Ein „globalisierungsfester" So-zialstaat bedarf eines politischen Kraftaktes, dessen Gelingen ungewiss ist. Globalisierung setzt aber auch ungünstigere ökonomische Rahmenbedingungen.

1. Gestiegene Kapitalmobilität, zu der sich eine gestiegene Mobilität hochqualifizierter Arbeitskraft gesellt, führt zu einer Umverteilung der Steuerlast.

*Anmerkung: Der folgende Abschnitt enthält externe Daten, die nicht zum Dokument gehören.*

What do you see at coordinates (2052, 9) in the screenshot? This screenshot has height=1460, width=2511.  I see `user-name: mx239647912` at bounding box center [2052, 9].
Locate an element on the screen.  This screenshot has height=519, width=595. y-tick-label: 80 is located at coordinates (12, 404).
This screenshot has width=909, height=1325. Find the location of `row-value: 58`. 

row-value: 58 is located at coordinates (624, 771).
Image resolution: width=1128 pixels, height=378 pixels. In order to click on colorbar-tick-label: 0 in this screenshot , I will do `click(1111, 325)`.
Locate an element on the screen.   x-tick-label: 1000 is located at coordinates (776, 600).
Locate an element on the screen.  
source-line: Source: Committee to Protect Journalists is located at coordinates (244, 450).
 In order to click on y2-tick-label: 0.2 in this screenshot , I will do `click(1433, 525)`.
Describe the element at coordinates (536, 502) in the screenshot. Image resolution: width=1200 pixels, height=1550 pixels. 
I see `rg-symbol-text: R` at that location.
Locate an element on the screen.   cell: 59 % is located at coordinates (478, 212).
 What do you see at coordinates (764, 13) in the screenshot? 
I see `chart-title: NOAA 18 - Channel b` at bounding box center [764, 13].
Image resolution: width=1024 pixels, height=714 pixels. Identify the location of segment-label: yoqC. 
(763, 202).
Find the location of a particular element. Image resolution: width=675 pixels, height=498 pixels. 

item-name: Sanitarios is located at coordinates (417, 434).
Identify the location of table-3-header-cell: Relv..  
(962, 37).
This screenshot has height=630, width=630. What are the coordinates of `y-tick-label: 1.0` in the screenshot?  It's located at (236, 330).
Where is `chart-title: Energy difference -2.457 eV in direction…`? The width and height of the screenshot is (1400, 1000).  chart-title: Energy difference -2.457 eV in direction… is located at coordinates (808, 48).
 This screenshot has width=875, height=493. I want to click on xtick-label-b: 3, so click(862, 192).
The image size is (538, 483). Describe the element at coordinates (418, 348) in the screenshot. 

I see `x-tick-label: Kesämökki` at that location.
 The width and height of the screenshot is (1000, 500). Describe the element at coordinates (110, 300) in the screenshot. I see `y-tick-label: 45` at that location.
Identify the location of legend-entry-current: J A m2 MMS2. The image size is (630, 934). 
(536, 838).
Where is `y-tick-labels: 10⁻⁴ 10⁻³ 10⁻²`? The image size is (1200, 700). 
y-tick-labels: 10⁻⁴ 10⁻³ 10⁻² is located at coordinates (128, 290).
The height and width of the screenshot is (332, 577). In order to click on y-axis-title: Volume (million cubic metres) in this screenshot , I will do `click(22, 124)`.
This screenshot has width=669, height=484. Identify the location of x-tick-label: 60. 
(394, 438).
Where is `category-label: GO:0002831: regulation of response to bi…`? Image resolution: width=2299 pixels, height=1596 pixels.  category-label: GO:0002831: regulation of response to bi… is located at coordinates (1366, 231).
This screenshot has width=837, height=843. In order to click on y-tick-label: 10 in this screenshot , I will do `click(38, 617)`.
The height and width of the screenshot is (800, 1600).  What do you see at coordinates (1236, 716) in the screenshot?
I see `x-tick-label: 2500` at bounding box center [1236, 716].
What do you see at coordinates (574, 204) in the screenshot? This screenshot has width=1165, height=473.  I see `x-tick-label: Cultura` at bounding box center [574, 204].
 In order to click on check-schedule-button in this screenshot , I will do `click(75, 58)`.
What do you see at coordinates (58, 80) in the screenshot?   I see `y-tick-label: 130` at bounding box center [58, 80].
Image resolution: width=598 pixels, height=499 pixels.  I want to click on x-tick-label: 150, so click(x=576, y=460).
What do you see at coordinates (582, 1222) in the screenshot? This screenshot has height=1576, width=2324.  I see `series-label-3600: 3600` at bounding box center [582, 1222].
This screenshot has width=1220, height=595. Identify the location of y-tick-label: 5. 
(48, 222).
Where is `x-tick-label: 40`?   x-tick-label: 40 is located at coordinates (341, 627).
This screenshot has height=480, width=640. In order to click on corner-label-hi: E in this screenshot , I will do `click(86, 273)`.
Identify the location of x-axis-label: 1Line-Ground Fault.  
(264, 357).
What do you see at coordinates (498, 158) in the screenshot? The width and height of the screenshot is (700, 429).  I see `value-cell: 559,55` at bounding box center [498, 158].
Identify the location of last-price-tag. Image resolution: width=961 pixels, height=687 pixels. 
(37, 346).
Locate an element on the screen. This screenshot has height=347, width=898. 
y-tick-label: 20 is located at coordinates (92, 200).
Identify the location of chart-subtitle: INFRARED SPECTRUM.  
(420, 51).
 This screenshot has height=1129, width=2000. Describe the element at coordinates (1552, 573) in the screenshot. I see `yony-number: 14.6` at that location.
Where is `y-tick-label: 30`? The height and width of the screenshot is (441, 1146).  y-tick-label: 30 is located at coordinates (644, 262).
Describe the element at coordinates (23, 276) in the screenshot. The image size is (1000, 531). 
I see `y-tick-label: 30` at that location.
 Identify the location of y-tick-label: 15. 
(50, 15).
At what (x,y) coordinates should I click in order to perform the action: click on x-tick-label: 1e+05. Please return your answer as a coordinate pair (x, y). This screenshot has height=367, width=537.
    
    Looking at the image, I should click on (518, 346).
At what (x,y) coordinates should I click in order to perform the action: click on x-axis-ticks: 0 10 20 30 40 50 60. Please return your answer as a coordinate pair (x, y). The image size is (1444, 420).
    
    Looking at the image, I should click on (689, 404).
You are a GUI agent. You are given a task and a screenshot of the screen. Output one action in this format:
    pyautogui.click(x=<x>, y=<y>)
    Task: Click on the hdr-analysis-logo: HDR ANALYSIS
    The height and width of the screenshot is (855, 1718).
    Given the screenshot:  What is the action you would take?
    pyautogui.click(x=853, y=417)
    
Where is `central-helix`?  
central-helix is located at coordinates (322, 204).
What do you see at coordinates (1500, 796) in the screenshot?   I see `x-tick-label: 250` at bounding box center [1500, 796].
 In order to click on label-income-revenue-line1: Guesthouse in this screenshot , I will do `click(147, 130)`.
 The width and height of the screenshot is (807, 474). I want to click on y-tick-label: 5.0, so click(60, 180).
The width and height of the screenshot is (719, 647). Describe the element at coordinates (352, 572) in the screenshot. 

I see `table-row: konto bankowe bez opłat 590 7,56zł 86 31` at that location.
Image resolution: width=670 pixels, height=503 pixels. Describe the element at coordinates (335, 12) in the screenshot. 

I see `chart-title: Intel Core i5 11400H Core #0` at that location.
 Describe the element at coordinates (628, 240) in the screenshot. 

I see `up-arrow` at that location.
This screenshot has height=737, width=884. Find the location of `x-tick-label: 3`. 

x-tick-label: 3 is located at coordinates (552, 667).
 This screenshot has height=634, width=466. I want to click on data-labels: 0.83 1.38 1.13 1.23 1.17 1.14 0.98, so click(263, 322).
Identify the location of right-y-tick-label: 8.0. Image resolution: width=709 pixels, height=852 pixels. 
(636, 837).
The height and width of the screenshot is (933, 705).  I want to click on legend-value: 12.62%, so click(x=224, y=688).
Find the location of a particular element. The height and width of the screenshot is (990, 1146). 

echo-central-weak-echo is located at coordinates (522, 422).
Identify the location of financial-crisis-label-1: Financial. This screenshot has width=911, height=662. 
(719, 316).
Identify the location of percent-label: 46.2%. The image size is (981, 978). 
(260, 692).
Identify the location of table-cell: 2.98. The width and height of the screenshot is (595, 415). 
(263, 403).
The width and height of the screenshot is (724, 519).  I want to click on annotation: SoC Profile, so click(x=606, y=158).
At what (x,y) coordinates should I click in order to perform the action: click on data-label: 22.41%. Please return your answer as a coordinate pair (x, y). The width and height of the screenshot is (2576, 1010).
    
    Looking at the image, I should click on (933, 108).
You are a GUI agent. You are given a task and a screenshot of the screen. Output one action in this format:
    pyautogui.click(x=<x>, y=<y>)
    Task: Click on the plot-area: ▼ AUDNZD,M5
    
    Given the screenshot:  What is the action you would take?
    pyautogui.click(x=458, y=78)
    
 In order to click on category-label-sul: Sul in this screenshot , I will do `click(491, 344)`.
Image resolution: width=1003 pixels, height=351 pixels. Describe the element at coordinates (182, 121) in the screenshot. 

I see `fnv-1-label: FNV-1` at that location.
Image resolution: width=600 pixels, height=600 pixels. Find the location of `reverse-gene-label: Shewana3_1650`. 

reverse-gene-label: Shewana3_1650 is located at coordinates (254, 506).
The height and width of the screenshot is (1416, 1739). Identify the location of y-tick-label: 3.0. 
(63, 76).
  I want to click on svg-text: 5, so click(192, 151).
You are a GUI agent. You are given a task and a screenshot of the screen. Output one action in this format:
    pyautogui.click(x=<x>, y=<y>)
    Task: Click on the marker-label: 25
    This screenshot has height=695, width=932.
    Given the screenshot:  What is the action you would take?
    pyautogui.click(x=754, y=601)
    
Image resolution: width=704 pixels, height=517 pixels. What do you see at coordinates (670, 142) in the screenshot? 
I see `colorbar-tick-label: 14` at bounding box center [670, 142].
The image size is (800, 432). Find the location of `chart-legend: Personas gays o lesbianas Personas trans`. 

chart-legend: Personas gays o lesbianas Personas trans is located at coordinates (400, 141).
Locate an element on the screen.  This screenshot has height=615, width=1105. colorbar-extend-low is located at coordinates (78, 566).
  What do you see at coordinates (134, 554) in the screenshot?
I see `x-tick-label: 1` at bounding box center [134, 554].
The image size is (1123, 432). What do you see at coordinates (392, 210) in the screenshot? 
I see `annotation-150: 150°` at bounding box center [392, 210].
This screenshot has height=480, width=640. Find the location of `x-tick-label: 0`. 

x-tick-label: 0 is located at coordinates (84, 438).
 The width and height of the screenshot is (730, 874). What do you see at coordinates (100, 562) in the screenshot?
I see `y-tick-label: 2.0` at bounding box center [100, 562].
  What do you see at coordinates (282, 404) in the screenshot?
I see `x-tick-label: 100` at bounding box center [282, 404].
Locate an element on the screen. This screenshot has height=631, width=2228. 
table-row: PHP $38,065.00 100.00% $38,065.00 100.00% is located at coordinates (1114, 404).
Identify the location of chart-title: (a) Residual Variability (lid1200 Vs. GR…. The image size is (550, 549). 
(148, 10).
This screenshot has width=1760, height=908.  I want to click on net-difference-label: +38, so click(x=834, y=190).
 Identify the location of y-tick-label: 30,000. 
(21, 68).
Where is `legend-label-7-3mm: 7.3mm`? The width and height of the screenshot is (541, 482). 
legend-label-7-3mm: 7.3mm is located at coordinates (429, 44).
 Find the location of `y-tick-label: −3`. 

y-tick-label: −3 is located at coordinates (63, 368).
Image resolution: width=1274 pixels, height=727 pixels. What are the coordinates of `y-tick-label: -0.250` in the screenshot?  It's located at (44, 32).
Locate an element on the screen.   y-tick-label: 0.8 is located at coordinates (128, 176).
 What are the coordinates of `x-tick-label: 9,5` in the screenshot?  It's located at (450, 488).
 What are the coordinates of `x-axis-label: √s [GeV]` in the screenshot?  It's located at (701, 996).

Die Konsequenz ist mehr Ungerechtigkeit, aber auf absehbare Zeit nicht ein Geldmangel des Sozialstaates. Auch bisher war der Sozialstaat weitestgehend kein Mechanismus der Umverteilung vom Kapital zur Arbeit oder auch von den Reichen zu den Armen. Vereinfacht gesagt war er immer eine gewaltige Umverteilungsmaschine innerhalb der Arbeitnehmerschaft. Diejenigen, die ihn finanzierten, waren immer im wesentlich auch diejenigen, die von ihm profitierten.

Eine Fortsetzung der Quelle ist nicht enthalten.